Mitchell, who joined Lafayette in 2017, is a human geneticist with a focus on health disparities and epigenetics. She studies the links among genetics, the environment, and cancer.
Mitchell has spent most of her career researching why African Americans have higher incidences of lung cancer compared to European Americans. It has only been in the last year that she has expanded her research to study kidney cancer.
Her efforts have been noticed. In 2018, she received two notable awards in recognition of her contributions to kidney cancer research: the American Academy of Cancer Research’s Minority & MSI Faculty Scholar in Cancer Research Award and the Cancer Disparities Research Network Early Career Cancer Health Disparities Researcher Award.

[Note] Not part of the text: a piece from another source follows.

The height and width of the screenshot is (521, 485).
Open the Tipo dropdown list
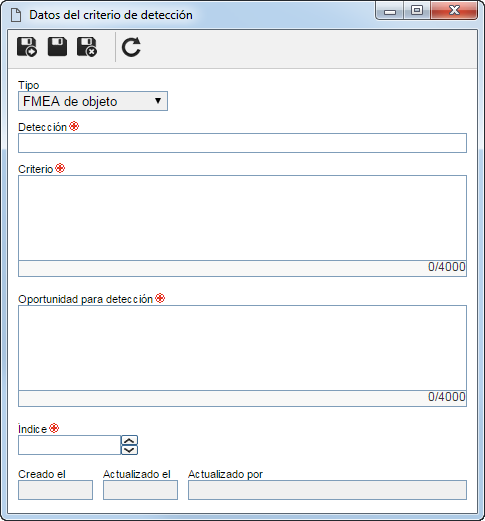coord(93,101)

“I’m honored and humbled, especially since this is my first year doing kidney cancer research,” Mitchell says. “I know that there are racial differences in lung cancer, and I’m trying to see if race is a driver with kidney cancer. If there is a genetic factor, it means we can develop therapies that target the cancer in more effective ways.”

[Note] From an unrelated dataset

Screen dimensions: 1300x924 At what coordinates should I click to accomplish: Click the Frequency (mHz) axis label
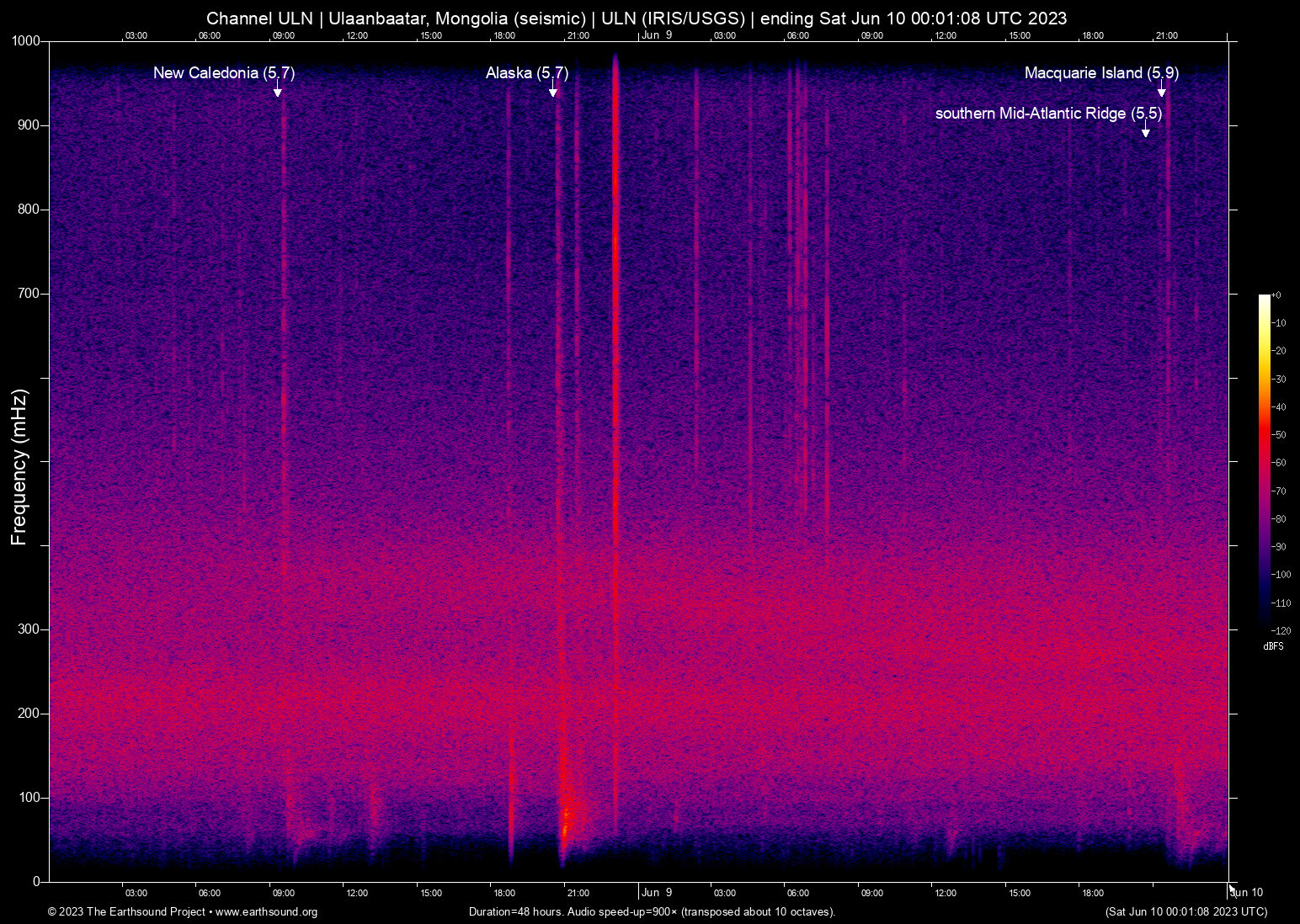(19, 467)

One of the innovative aspects of her upcoming research will involve looking at so-called “chromosome shattering” (the disassembly and resulting reassembly of DNA), which could explain why cancer tumors tend to be more aggressive in African Americans.
About the CDMRP:
The CDMRP aims to foster novel approaches to biomedical research in response to the expressed needs of its stakeholders: the American public, the military, and Congress. The CDMRP fills research gaps by funding high-impact, high-risk, and high-gain projects that other agencies may not venture to fund. While individual programs are unique in their focus, all of the programs managed by the CDMRP share the common goal of advancing paradigm-shifting research, solutions that will lead to cures or improvements in patient care, or breakthrough technologies and resources for clinical benefit. The CDMRP strives to transform health care for service members and the American public through innovative and impactful research.